Start of ENTRIES PROVIDED

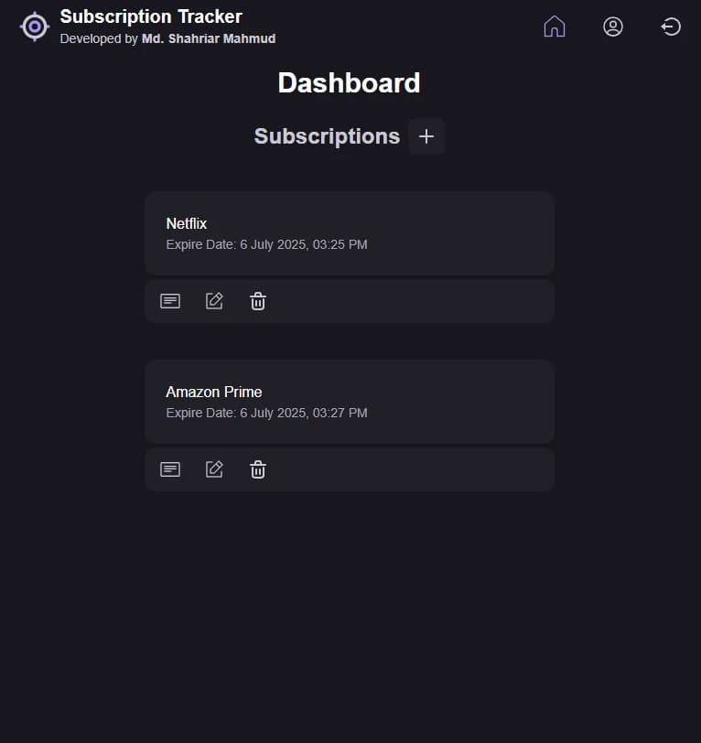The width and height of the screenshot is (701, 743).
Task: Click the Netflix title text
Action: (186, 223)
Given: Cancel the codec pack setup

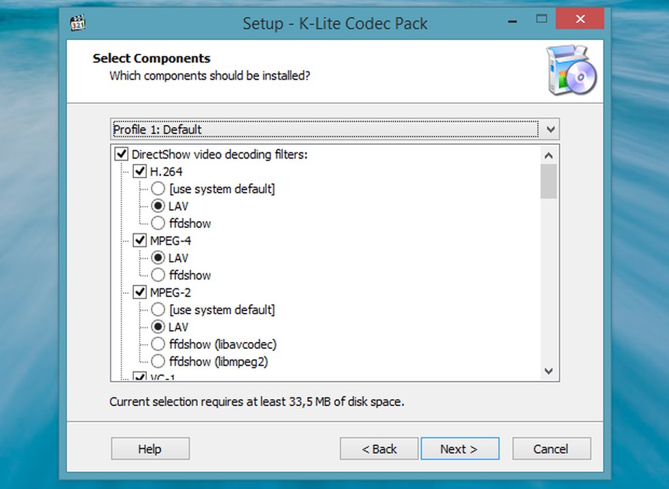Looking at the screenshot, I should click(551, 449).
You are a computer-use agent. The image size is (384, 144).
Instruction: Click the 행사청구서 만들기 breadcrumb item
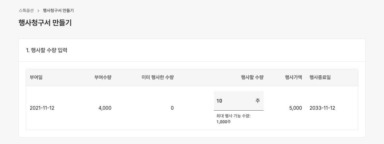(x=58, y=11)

End of ENTRIES PROVIDED

§ WORK ORDER: Copy exactly, and only, the lines running from the one containing "Given: Cancel the codec pack setup" through the final line of the data, and omit the pictures.

§ COMPLETED EXERCISE:
Given: Cancel the codec pack setup

Looking at the screenshot, I should click(551, 449).
You are a computer-use agent. The image size is (384, 144).
Instruction: Click the 행사청구서 만들기 breadcrumb item
(x=58, y=11)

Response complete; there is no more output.